≡ Chenopodium frigidum Phil., Fl. Atacam.: 47. 1860.

Holotypus: Chile. Reg. Antofagasta: Riofrio in deserto Atacamensi, II.1854, R.A. Philippi s.n. (SGO [SGO000001632] image!; iso-: G [G00412681 fragm.]!). Fig. 1.

Distribution and ecology. – Oxybasis frigida grows at high elevations (2500–4200 m) of the Andes of Chile (regions of Tarapacá, Antofagasta, Atacama, Coquimbo, Metropolitan) and Argentina (provinces of Catamarca, La Rioja, San Juan, Mendoza, Neuquén) (Múlgura & Marticorena, 2008; Brignone, 2020).

Notes. – Differences between terminal and lateral flowers and their seed position are important diagnostic characters for distinguishing Oxybasis from the other genera of the former Chenopodium s.l. and such features support the transfer of C. frigidum Phil. to Oxybasis. Its growth habit and the leaf shape and thickness also correspond well to Oxybasis. A dense indumentum composed of vesicular hairs on the lower leaf surface is typical for several Oxybasis species, e.g., O. glauca (L.) S. Fuentes et al. and O. macrosperma subsp. salsa (Phil.) Uotila [new combination below], but a dense cover of vesicular hairs on both leaf surfaces is unknown for the other species of Oxybasis, which broadens the original description of the genus. Dense indumentum and presence of small bracts may be adaptations to a harsh, cold environment.

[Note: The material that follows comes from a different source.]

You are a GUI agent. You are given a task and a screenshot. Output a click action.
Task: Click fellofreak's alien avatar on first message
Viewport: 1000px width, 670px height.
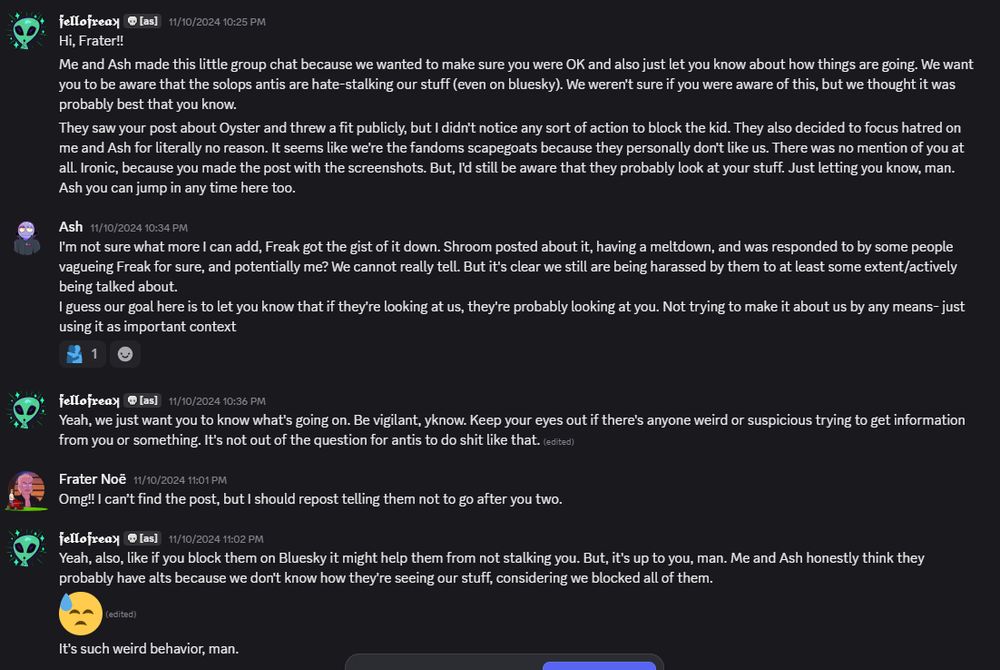[26, 31]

An isotype of Chenopodium frigidum was kept at W, but it was destroyed during the Second World War. However, Aellen took a fragment from it before the War as recorded by himself: “Chenopodium frigidum Phil. (Original exempl.), Chili; Desert. Atacama, Riofrio (l.cl.), leg. Philippi”. The fragment is small but shows the essential characters concerning the leaves, flowers and seeds (Fig. 1).

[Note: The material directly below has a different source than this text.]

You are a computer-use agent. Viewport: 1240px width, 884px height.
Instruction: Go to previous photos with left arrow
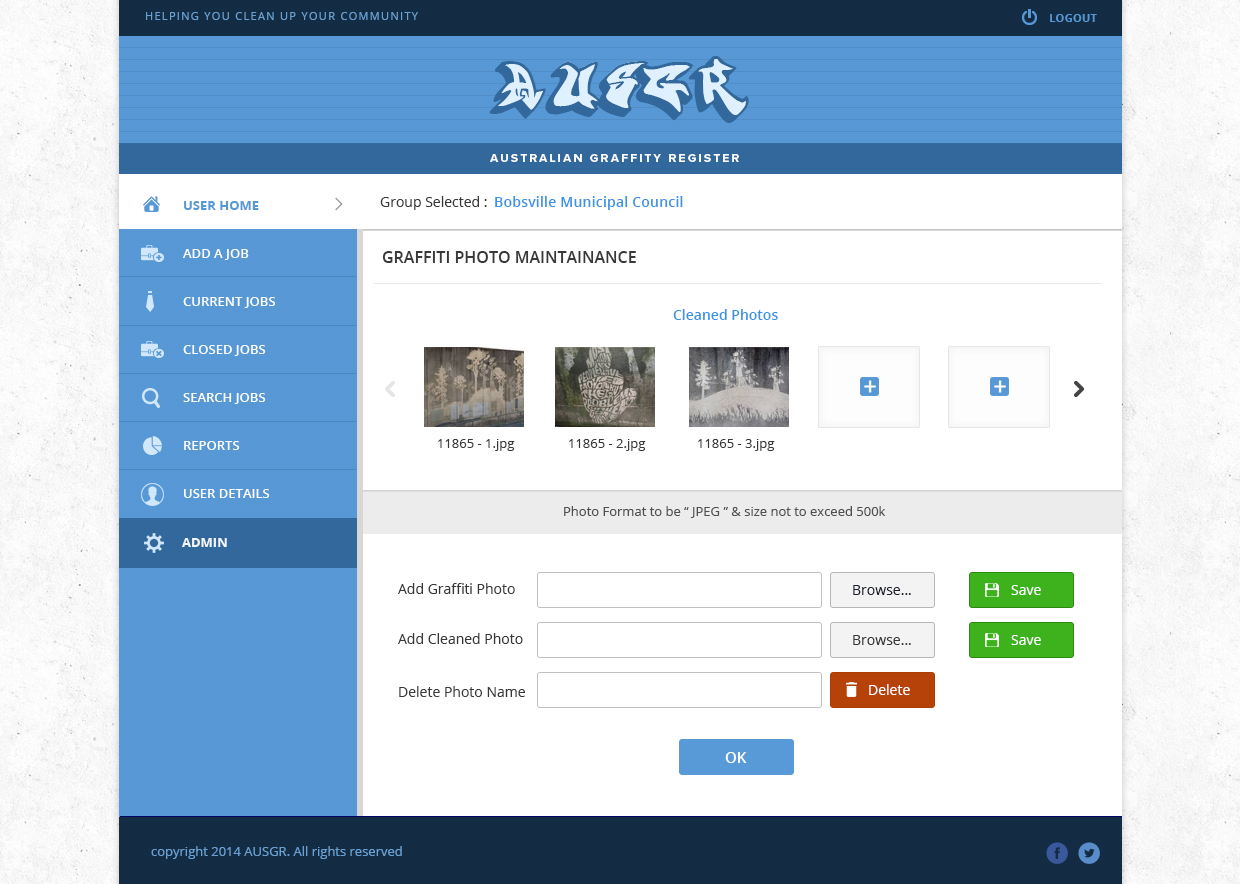[x=390, y=389]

The original material of Chenopodium hypsophilum Hauman has not been studied. However, and according to Aellen (1929), it is most probably a later heterotypic synonym of C. frigidum.

Additional specimens examined. – Chile. Reg. Atacama: Wüste Atacama, in Vega Ancha, 20 km E vom Salar de Pedernales, 3600 m, 16.I.1966, Zöllner 1103 (G). Reg. Coquimbo: Illapel, Cerro La Yerba Loca, 3450 m, 21.XII.1938, Morrison 16981 (K). Reg. Tarapacá: Parinacota 42.7 km E of Pica, 20°21′58″S 69°24′00″W, 3741 m, 17.V.2005, Acosta et al. INIA.BB 382 (K).

Argentina. Prov. Mendoza: Las Heras (Estancia San Isidro), Agua de los Pajaritos, 2600 m, 14.I.1964, Ruiz Leal 23126 (G); San Carlos, Quebrada del Paso de la Cruz de Piedra, 16.I.1949, Ruiz Leal 11771 (G). Prov. San Juan: Calingasta, Reserva Natural Estricta El Leoncito, Quebrada Vaquita Muerta, 25.I.1995, Apochian et al. 227 (K); Arroyo Tambillos, along trail from Paso de Valeriano, Pueblo Tambillo, 29°10′S 69°51′W, c. 4000 m, 10.I.1926, Johnston 6100 (K).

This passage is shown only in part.